## EXERCISE PROMPT
From the data below, copy exactly the lines that lie between the one holding "The height and width of the screenshot is (612, 863)." and the one holding "Screen dimensions: 1034x772", including both, and nothing more.

## DATASET

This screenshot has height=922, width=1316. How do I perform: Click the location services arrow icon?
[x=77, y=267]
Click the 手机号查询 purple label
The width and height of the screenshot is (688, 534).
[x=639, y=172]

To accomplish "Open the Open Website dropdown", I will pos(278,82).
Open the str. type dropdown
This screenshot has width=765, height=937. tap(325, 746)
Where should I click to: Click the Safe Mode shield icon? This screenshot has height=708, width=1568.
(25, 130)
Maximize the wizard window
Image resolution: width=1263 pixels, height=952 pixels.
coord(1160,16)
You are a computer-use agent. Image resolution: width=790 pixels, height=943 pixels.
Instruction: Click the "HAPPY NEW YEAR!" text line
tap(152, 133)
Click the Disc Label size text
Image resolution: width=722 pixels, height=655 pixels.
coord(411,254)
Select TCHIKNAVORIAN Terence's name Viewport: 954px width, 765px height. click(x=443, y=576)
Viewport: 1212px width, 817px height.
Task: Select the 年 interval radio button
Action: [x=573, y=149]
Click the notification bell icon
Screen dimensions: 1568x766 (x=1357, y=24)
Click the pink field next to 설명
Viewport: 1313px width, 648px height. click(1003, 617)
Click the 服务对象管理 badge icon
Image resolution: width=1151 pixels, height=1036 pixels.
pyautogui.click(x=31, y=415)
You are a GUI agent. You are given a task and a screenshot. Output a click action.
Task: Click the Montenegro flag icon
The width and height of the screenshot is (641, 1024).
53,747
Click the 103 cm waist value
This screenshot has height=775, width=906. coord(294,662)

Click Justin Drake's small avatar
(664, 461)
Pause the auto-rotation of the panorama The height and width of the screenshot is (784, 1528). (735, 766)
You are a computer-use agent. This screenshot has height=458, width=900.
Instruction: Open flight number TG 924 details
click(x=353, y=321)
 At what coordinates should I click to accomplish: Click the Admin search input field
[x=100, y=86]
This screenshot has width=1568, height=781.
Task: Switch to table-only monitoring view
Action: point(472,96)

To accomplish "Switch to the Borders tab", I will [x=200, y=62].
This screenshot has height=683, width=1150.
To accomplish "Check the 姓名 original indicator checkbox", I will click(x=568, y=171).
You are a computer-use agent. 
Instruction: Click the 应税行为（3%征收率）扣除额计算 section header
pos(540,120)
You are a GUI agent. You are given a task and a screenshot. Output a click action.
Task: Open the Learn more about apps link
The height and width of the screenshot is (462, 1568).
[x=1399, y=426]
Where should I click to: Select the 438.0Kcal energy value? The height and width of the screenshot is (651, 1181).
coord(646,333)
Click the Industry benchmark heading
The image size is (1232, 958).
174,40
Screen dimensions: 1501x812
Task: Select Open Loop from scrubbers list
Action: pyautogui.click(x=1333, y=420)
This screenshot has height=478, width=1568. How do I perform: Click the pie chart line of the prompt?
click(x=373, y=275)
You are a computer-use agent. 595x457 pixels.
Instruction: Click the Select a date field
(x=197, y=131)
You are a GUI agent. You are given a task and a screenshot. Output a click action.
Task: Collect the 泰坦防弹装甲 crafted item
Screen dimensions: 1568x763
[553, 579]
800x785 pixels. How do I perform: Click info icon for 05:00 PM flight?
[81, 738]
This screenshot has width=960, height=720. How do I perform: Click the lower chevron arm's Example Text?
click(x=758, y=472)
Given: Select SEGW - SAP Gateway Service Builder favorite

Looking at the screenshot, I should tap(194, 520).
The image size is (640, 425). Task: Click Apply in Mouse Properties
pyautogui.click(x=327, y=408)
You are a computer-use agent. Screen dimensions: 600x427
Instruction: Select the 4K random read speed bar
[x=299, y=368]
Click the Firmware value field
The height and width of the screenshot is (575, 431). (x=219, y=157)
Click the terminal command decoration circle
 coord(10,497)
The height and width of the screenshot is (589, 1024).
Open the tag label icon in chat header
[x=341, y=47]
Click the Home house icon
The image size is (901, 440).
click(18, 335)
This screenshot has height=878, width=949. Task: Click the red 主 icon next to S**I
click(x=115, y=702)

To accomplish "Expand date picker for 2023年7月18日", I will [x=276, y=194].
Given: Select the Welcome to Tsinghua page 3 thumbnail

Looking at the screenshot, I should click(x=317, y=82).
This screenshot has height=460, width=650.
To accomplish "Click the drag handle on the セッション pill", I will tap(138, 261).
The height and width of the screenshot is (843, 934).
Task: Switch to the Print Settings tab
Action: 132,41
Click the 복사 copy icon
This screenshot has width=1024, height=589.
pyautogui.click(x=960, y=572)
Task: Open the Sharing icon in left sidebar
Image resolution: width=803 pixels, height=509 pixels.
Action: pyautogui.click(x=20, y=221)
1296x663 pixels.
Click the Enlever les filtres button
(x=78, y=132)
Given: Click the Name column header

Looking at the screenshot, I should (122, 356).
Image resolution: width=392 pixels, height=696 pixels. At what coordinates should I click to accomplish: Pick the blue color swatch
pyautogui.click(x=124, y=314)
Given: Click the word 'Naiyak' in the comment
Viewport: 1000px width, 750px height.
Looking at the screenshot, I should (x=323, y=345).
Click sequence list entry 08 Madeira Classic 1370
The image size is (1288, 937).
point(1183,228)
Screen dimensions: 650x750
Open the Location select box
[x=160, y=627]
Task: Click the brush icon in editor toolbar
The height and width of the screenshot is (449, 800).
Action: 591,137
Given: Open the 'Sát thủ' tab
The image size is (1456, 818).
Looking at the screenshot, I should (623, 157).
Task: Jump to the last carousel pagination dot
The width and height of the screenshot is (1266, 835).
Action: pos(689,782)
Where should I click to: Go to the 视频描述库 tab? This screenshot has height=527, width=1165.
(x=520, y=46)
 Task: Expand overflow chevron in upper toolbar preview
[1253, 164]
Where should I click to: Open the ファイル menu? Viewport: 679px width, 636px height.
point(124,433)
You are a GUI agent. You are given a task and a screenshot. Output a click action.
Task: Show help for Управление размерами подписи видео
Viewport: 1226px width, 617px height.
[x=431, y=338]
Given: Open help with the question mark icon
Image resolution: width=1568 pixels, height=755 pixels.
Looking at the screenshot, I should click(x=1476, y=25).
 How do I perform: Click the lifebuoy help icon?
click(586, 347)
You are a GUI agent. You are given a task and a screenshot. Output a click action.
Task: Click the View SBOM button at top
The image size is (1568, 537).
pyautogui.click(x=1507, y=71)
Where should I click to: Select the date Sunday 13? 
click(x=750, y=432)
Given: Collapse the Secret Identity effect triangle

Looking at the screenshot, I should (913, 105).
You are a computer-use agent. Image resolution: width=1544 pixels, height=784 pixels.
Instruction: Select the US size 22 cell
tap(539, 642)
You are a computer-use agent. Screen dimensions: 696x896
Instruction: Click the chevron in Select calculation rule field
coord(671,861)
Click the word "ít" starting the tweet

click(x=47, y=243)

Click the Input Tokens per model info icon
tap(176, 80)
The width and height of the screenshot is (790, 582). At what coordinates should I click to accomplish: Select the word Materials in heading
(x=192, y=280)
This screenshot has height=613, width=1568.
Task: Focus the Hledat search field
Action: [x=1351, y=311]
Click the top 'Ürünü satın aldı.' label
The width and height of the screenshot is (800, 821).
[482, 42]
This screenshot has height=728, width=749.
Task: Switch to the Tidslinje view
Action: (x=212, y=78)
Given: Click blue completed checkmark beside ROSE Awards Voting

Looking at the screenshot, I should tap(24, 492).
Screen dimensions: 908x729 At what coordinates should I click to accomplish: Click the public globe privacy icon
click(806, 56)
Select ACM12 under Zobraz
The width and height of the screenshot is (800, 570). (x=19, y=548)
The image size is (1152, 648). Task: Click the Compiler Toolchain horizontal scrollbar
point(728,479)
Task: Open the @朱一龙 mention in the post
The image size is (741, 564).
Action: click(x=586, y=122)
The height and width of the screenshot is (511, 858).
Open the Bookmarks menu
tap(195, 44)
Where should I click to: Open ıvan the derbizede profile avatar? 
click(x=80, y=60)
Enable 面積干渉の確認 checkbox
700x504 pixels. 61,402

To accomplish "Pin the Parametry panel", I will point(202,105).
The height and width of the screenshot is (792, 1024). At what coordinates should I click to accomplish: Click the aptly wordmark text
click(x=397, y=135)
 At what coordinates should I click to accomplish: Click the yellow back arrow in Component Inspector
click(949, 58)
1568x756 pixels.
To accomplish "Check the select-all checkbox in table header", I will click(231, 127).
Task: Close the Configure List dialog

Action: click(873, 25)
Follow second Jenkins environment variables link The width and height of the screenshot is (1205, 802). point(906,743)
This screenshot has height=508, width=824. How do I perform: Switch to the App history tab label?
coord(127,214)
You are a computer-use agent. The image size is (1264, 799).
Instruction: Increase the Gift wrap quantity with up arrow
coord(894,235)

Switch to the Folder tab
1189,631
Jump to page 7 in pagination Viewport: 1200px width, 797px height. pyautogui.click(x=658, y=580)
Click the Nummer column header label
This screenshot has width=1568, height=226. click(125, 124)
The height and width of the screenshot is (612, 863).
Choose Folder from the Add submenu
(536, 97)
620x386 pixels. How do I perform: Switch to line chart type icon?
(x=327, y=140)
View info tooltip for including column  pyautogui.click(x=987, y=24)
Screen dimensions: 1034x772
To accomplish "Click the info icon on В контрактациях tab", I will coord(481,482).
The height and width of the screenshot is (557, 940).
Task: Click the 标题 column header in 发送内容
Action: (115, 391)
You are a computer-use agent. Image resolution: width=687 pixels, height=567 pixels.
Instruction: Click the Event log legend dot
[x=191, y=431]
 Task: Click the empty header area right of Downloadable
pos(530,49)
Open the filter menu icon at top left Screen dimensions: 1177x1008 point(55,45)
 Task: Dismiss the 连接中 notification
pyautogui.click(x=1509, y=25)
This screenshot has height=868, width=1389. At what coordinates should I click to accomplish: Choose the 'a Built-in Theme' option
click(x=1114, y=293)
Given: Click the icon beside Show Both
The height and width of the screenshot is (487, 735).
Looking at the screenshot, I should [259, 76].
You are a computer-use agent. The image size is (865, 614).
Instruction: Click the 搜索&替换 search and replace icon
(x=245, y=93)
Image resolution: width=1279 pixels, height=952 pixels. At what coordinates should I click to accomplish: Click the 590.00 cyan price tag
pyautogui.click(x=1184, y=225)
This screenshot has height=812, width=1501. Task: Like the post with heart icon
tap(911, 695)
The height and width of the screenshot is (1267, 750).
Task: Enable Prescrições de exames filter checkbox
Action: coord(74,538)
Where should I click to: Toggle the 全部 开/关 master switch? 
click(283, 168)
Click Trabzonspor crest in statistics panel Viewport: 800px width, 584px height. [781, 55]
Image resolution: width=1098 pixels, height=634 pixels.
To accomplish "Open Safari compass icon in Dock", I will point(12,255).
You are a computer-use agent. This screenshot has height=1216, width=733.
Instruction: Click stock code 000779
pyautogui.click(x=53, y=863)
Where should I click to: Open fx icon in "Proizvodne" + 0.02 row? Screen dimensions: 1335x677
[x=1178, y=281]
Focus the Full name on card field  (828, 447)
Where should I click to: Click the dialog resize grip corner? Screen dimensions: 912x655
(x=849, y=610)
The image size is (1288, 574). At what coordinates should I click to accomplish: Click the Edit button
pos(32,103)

## SOLUTION FOR THIS EXERCISE
The height and width of the screenshot is (612, 863).
Choose Folder from the Add submenu
(536, 97)
620x386 pixels. How do I perform: Switch to line chart type icon?
(x=327, y=140)
View info tooltip for including column  pyautogui.click(x=987, y=24)
Screen dimensions: 1034x772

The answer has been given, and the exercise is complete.